Step 2: Download Trino 467 ( or you could install whatever latest version is available)

Download the Trino 467 tarball:

Create trino user

sudo adduser trino

sudo su - trino

Assuming your home folder is /home/trino

wget https://repo1.maven.org/maven2/io/trino/trino-server/467/trino-server-467.tar.gz

Step 3: Extract the Archive

Extract the downloaded tarball:

tar -xvzf trino-server-467.tar.gz

## You can create soft link trino-server which points to trino-server-467

ln -s trino-server-467 trino-server

cd trino-server-467 or trino-server

Step 4: Configure Trino

etc folder keeps all configuration files. You can create directory etc or keep config files outside of trino-server install so when you upgrade Trino version you don't have to copy config files but instead just create soft link. Just to keep things simple at this point, lets create etc folder inside

You can create the etc directory inside or trino-server-467

mkdir etc

mkdir -p /home/trino/data ## it will be used later

Add the following configuration files:

node.properties (defines the node settings):

##node.id will change from one node to another node and should be unique.
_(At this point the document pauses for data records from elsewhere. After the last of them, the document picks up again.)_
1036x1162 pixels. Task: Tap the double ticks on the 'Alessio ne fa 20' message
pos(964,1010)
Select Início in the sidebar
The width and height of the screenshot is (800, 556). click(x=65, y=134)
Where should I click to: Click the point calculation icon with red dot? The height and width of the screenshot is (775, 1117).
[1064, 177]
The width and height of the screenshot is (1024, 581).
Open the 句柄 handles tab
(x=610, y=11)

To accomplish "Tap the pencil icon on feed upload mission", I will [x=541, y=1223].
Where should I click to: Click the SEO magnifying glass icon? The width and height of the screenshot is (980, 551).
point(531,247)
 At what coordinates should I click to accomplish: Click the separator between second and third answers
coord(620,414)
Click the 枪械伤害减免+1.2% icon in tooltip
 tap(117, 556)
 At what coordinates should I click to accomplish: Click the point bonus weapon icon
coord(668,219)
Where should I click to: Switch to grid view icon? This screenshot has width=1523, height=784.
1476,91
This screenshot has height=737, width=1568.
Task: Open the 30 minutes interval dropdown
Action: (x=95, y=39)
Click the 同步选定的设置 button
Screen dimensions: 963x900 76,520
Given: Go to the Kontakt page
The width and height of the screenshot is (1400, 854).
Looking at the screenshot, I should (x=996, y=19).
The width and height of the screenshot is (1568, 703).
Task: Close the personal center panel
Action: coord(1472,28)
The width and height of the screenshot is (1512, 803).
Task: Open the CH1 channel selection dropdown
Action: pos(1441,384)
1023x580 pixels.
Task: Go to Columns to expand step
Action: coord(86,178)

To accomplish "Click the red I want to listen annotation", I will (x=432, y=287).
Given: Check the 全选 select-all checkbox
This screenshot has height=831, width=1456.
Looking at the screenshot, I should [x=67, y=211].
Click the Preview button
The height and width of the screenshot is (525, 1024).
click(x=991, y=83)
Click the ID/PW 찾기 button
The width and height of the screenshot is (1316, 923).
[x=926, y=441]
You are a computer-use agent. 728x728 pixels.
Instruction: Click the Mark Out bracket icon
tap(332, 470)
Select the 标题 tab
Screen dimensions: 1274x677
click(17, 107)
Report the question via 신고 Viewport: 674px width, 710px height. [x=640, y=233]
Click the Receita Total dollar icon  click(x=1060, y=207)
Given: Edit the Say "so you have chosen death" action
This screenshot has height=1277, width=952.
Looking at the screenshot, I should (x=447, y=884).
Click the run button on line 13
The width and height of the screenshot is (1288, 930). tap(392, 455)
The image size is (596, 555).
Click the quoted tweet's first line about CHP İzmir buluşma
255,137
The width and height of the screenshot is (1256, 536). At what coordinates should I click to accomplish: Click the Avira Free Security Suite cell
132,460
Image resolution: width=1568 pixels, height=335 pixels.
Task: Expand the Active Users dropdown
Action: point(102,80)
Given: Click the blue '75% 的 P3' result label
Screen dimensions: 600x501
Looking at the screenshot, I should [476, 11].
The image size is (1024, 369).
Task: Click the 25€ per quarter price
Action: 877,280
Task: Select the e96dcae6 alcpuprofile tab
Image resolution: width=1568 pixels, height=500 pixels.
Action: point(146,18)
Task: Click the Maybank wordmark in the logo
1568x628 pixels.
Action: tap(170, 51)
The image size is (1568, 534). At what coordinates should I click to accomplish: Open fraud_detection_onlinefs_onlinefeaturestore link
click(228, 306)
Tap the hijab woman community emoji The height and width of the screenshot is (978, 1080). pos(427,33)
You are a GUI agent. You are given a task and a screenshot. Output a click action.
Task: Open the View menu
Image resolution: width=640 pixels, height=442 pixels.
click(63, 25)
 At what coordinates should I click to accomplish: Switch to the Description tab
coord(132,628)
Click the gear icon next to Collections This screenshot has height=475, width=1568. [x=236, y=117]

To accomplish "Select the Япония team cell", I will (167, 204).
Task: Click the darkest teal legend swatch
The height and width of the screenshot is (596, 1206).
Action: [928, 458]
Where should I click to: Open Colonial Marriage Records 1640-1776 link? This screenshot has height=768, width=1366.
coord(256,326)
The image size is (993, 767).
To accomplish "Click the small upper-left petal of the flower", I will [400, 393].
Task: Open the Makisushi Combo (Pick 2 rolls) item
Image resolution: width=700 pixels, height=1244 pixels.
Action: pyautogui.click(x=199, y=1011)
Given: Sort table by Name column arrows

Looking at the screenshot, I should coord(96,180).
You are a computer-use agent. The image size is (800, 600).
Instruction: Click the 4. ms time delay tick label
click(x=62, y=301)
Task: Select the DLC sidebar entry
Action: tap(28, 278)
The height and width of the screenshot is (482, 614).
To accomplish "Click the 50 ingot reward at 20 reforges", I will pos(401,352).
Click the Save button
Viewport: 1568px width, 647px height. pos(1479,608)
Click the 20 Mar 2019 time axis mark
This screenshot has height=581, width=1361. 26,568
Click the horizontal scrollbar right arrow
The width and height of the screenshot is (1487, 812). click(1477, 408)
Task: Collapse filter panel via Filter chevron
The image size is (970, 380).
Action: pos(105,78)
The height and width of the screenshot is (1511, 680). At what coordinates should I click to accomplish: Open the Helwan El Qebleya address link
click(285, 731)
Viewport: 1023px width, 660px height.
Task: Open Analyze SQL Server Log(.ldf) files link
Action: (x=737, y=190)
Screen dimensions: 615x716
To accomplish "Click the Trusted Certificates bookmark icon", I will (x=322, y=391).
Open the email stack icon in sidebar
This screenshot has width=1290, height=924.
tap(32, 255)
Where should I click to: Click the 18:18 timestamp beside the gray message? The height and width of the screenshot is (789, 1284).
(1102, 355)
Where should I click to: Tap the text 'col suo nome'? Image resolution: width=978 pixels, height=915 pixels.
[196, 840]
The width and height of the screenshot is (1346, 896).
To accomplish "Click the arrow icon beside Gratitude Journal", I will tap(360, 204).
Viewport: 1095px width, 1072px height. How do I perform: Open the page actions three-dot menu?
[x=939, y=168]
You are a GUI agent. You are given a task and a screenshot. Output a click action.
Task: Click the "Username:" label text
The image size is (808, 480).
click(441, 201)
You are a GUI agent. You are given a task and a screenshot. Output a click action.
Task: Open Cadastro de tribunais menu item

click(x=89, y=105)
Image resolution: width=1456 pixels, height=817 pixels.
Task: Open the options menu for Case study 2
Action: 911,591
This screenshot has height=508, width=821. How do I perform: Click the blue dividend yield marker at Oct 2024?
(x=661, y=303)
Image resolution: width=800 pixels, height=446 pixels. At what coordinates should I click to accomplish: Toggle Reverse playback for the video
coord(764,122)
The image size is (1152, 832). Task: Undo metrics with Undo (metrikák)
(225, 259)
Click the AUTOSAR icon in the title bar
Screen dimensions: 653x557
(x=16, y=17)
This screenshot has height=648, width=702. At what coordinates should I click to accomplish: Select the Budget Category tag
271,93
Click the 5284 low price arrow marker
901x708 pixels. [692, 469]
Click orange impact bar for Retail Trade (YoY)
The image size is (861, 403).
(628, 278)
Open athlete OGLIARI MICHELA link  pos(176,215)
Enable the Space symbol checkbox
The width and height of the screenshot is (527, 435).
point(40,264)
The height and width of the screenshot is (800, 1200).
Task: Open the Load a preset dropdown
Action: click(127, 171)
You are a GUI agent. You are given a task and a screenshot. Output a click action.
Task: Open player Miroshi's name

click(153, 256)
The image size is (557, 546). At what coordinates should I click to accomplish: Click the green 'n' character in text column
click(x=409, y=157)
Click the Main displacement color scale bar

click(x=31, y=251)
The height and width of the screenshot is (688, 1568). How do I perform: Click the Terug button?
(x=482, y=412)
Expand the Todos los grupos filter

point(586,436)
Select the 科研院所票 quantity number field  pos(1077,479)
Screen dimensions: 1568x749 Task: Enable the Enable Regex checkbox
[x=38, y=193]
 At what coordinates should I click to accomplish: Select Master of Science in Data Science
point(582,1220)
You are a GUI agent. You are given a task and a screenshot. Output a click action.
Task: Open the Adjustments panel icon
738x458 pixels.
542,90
## You can instal uuid package to generate unique id e.g. l sudo apt install -y uuid

## node.data-dir: The location (filesystem path) of the data directory. Trino stores logs and other data here

node.environment=test

node.id=unique-node-id

node.data-dir=/home/trino/data

jvm.config (configures JVM options):
## Change Xmx based on your memory, usually put 70% of memory to JVM

-verbose:class

-server

-Xmx4G

-XX:+UseG1GC

-XX:G1HeapRegionSize=32M

-XX:+UseGCOverheadLimit

-XX:+ExplicitGCInvokesConcurrent

-XX:+HeapDumpOnOutOfMemoryError

-XX:+ExitOnOutOfMemoryError

-Djdk.attach.allowAttachSelf=true

-Dcom.sun.management.jmxremote.rmi.port=9081

config.properties (basic Trino server settings):

The following is a minimal configuration for the coordinator:

coordinator=true

node-scheduler.include-coordinator=false

http-server.http.port=8080

discovery.uri=http://example.net:8080

And this is a minimal configuration for the workers:

coordinator=false

http-server.http.port=8080

discovery.uri=http://your-trino-host:8080

Alternatively, if you are setting up a single machine for testing, that functions as both a coordinator and worker, use this configuration:

coordinator=true

node-scheduler.include-coordinator=true

http-server.http.port=8080

discovery.uri=http://your-trino-host:8080

Add log.properties with this content

io.trino=INFO

This is basic etc folder looks like. Create a catalog folder inside it also. This will hold

all connectors properties.

mkdir -p etc/catalog

etc$ ls -ltr

total 44

-rw-r--r-- 1 trino trino 14 Nov 27 05:56 log.properties

-rwxr-xr-x 1 trino trino 85 Dec 15 06:23 trino-env.sh

-rw-r--r-- 1 trino trino 264 Dec 16 03:33 jvm.config

drwxr-xr-x 2 trino trino 4096 Dec 16 03:43 catalog

-rw-r--r-- 1 trino trino 185 Dec 17 20:38 config.properties

-rw-r--r-- 1 trino trino 189 Dec 21 06:40 node.properties

cat trino-env.sh

export JAVA_HOME=/usr/lib/jvm/java-23-openjdk-amd64

export PATH=$JAVA_HOME/bin:$PATH

Step 5: Start Trino

Start the server using the included launcher script:

bin/launcher start

To check the status:

bin/launcher status

To stop the server:

bin/launcher stop

Log files are located under /home/trino/data/var/log/server.log. Where you have setup /home/trino/data in node.data-dir property in node.properties

Step 6: Verify Installation

Open your web browser and navigate to: http://trino-host:8080
Use the Trino Web UI to monitor the server Trino. It will shows all nodes , queries getting executed or finished etc.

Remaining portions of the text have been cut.